Direi di no. A mio parere, l’errore nei confronti di un’altra persona è tale a prescindere della persona che ne fa le spese. Nel campo pediatrico e ostetrico-ginecologico, l’errore è solo più “probabile”, perché molte cose non si sanno nonostante si creda di saperle.

Le guide agli aspetti medico-legali della professione del medico riscuotono oggi un successo maggiore rispetto ai testi “professionali”: l’attenzione a questi aspetti non rischia di far passare in secondo piano la componente più strettamente “clinica”?
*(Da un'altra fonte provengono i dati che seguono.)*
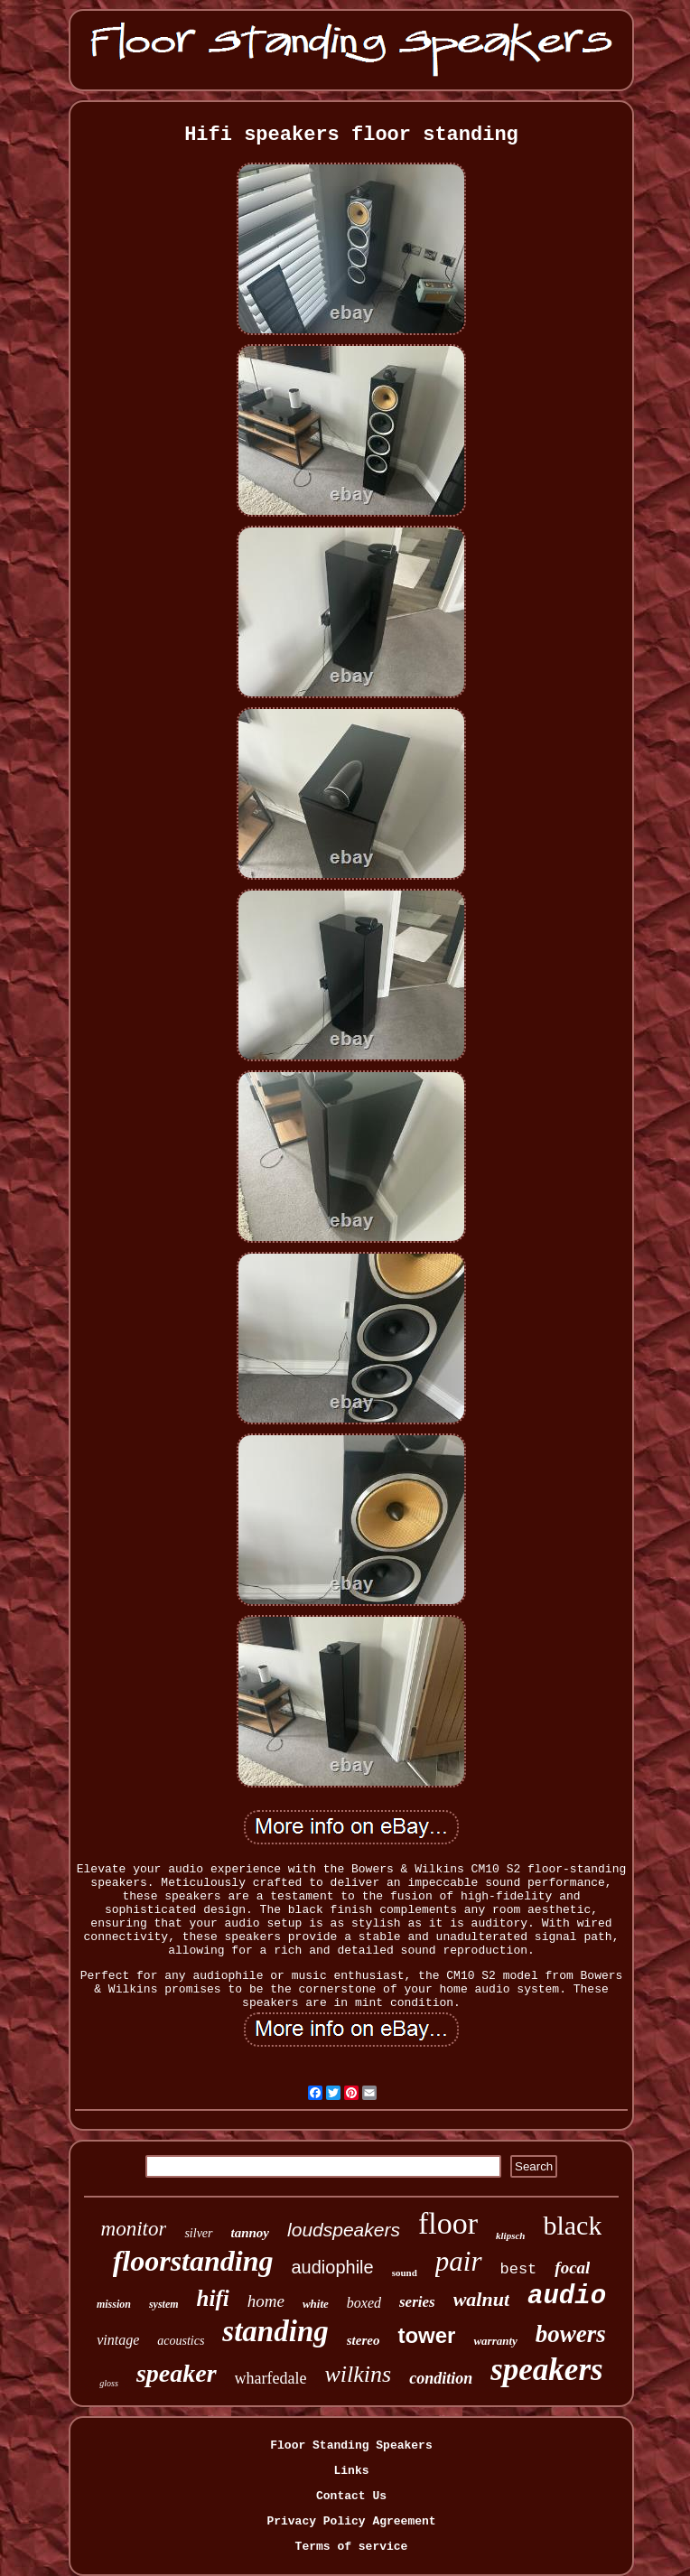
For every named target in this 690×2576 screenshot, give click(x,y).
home (265, 2300)
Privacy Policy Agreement (350, 2521)
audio (566, 2296)
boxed (364, 2302)
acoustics (180, 2340)
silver (198, 2233)
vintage (118, 2339)
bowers (571, 2333)
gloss (108, 2383)
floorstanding (193, 2261)
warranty (495, 2340)
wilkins (358, 2374)
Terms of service (351, 2546)
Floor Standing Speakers (351, 2445)
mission (114, 2304)
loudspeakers (343, 2229)
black (572, 2225)
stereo (363, 2340)
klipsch (510, 2235)
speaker (176, 2373)
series (417, 2301)
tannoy (250, 2233)
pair (458, 2261)
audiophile (332, 2267)
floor (448, 2223)
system (164, 2304)
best (518, 2269)
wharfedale (271, 2378)
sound (404, 2272)
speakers (546, 2369)
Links (350, 2471)
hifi (213, 2298)
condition (440, 2378)
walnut (481, 2299)
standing (275, 2331)
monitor (134, 2228)
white (316, 2303)
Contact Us (351, 2496)
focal (572, 2267)
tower (426, 2335)
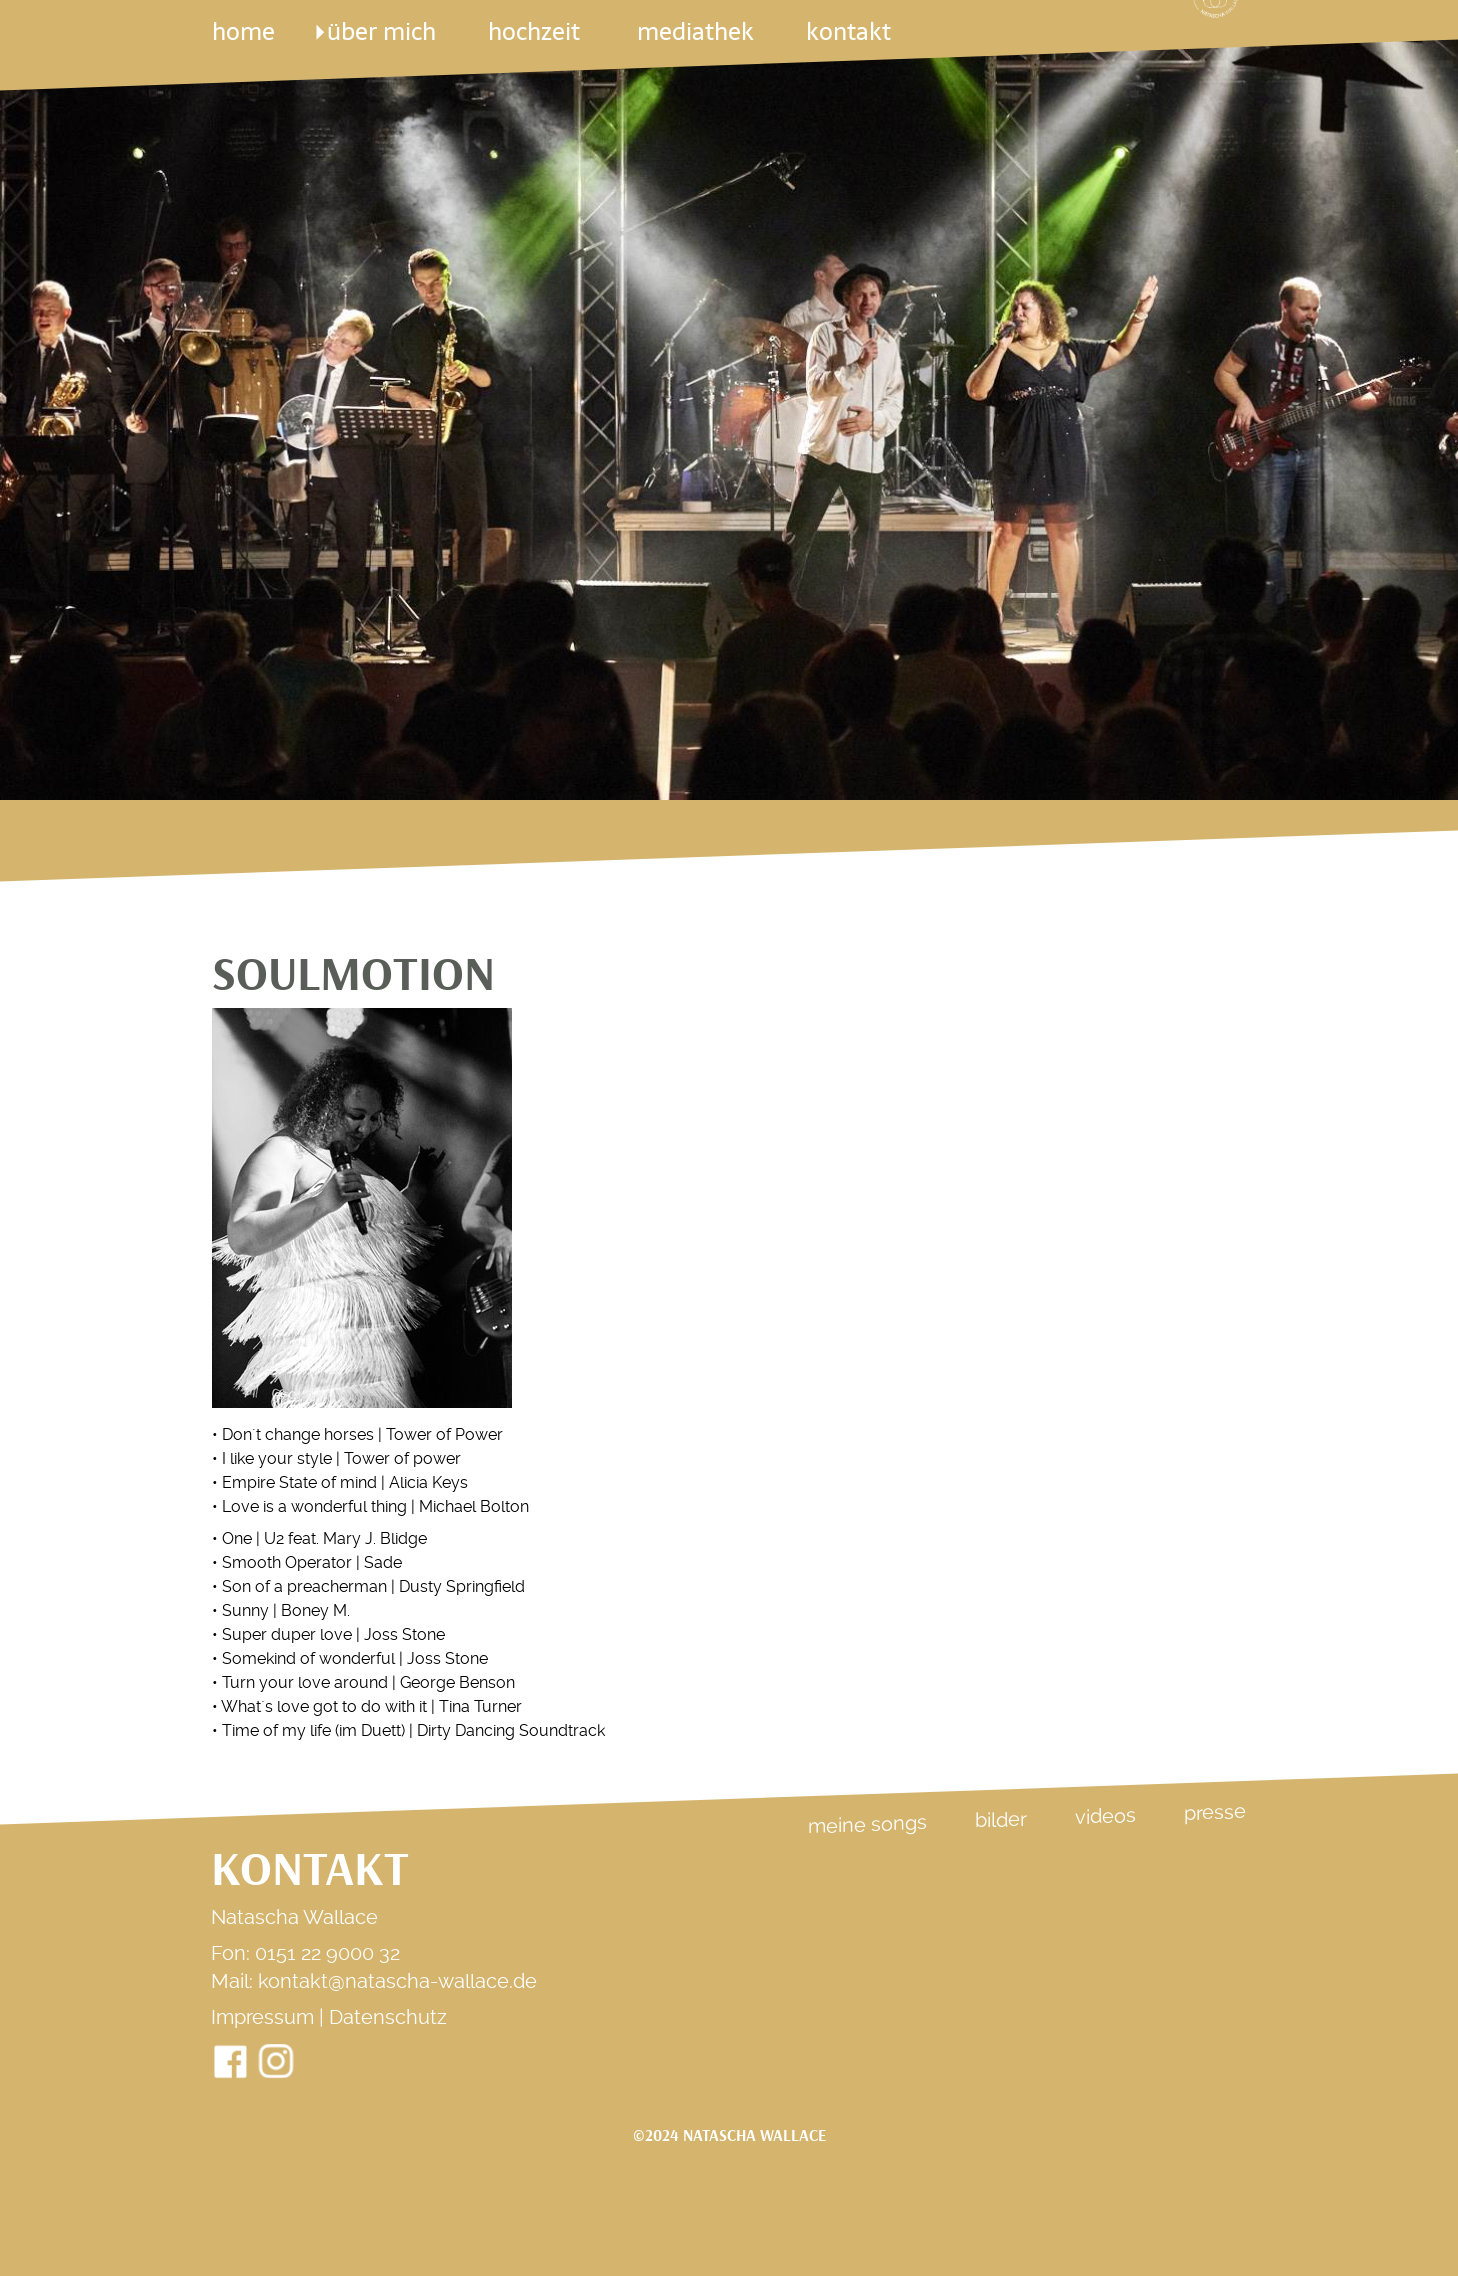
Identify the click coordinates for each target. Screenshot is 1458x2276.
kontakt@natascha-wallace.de (397, 1981)
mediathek (695, 31)
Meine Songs (867, 1824)
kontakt (848, 31)
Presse (1215, 1812)
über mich (380, 31)
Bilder (1001, 1820)
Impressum (262, 2017)
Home (243, 31)
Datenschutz (388, 2017)
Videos (1105, 1816)
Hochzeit (536, 31)
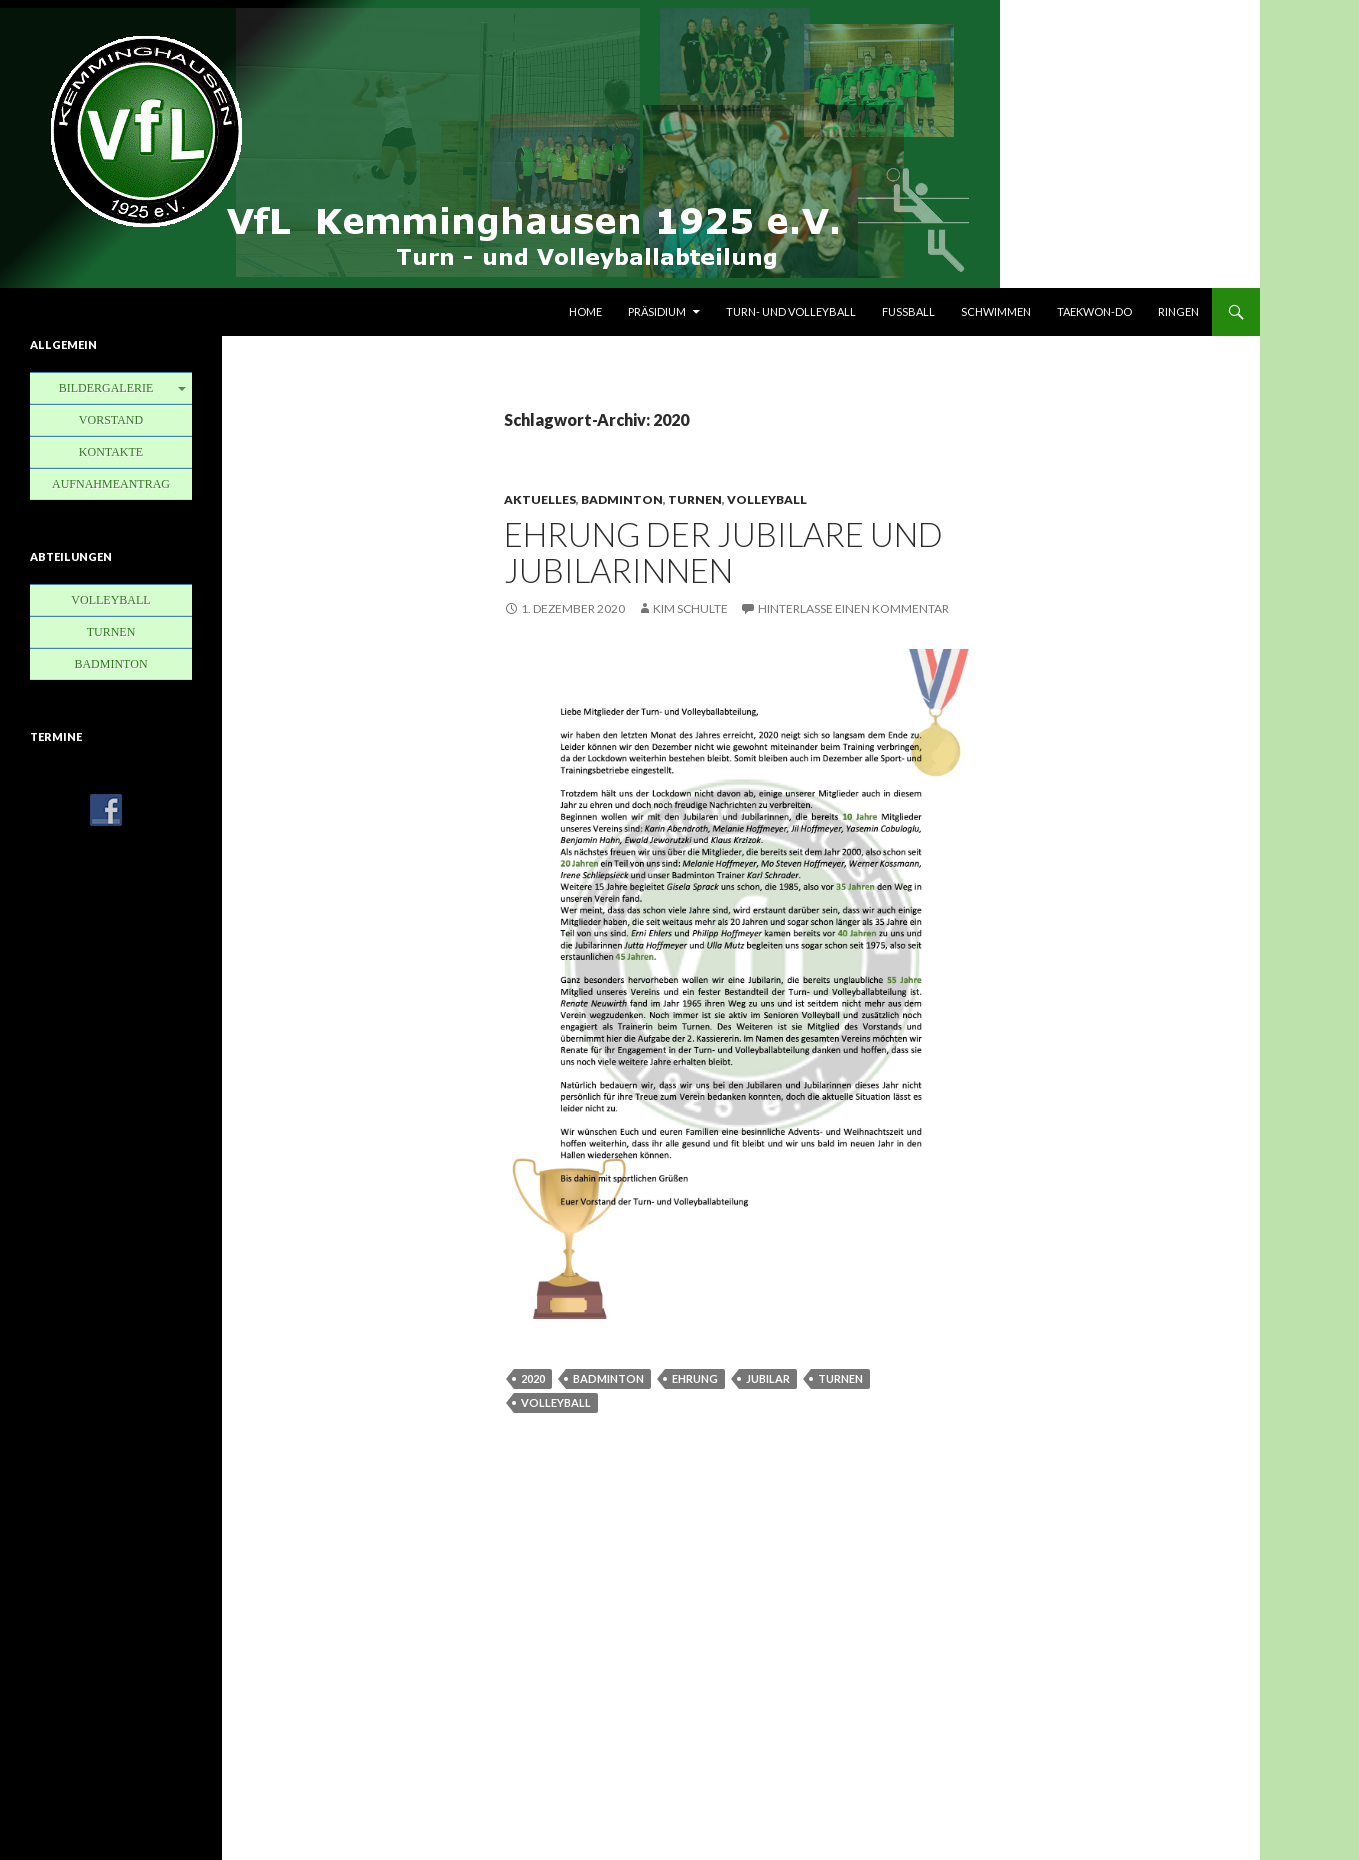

È una delle espressioni del peccato di pigrizia che sta colpendo il medico. Molti di noi, di fronte alla quantità di informazioni indispensabili per esercitare la professione, preferisce disporre di indicazioni preconfezionate, standardizzate, capaci almeno teoricamentre di “non far passare dei guai”. Questo è un pericolo. Credo, al contrario, che se il medico non è in grado di comprendere fino in fondo una linea-guida, non sarà in grado all’occorrenza di violarla, se necessario, a beneficio di un determinato paziente. Anche questo eccesso di pigrizia dipende dalle problematiche di cui dicevo prima, dalla carenza di conoscenza dei meccanismi di ordine psicologico e delle basi metodologiche. Ai colleghi che si preoccupavano in ospedale degli aspetti medico-legali dicevo sempre: “Pensa a sorridere e ad entrare in rapporto positivo con la persona che ti sta di fronte; stai sicuro che, anche se commetterai un errore, sarai capito dal tuo paziente. Comprenderà che avrai comunque fatto il massimo sforzo per aiutarlo a risolvere il suo problema”.